- Provided material:

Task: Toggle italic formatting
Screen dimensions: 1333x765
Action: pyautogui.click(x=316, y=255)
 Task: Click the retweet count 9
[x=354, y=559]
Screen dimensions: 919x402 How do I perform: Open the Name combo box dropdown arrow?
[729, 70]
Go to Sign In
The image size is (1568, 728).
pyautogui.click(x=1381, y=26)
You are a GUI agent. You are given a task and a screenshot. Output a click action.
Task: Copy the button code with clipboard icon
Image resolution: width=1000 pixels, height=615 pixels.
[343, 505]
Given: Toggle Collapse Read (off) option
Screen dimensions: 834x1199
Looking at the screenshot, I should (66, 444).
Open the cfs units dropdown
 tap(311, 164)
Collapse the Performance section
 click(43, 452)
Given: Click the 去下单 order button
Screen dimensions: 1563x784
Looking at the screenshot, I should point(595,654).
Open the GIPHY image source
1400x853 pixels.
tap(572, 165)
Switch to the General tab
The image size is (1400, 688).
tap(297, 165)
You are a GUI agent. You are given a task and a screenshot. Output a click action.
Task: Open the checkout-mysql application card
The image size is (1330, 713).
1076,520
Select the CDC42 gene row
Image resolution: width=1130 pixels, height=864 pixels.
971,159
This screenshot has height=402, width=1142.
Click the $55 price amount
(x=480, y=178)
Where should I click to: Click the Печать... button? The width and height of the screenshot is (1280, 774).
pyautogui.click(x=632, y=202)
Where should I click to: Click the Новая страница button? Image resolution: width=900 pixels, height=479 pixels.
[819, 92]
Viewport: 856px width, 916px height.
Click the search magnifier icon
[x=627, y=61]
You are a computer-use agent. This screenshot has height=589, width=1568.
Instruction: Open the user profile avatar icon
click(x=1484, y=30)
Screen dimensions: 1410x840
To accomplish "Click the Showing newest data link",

- Activity: The records above are to be repeated in full, word for word.

- Exercise solution:
Task: Toggle italic formatting
Screen dimensions: 1333x765
Action: pyautogui.click(x=316, y=255)
 Task: Click the retweet count 9
[x=354, y=559]
Screen dimensions: 919x402 How do I perform: Open the Name combo box dropdown arrow?
[729, 70]
Go to Sign In
The image size is (1568, 728).
pyautogui.click(x=1381, y=26)
You are a GUI agent. You are given a task and a screenshot. Output a click action.
Task: Copy the button code with clipboard icon
Image resolution: width=1000 pixels, height=615 pixels.
[343, 505]
Given: Toggle Collapse Read (off) option
Screen dimensions: 834x1199
Looking at the screenshot, I should (66, 444).
Open the cfs units dropdown
 tap(311, 164)
Collapse the Performance section
 click(43, 452)
Given: Click the 去下单 order button
Screen dimensions: 1563x784
Looking at the screenshot, I should point(595,654).
Open the GIPHY image source
1400x853 pixels.
tap(572, 165)
Switch to the General tab
The image size is (1400, 688).
tap(297, 165)
You are a GUI agent. You are given a task and a screenshot. Output a click action.
Task: Open the checkout-mysql application card
The image size is (1330, 713).
1076,520
Select the CDC42 gene row
Image resolution: width=1130 pixels, height=864 pixels.
971,159
This screenshot has height=402, width=1142.
Click the $55 price amount
(x=480, y=178)
Where should I click to: Click the Печать... button? The width and height of the screenshot is (1280, 774).
pyautogui.click(x=632, y=202)
Where should I click to: Click the Новая страница button? Image resolution: width=900 pixels, height=479 pixels.
[819, 92]
Viewport: 856px width, 916px height.
Click the search magnifier icon
[x=627, y=61]
You are a computer-use agent. This screenshot has height=589, width=1568.
Instruction: Open the user profile avatar icon
click(x=1484, y=30)
Screen dimensions: 1410x840
To accomplish "Click the Showing newest data link",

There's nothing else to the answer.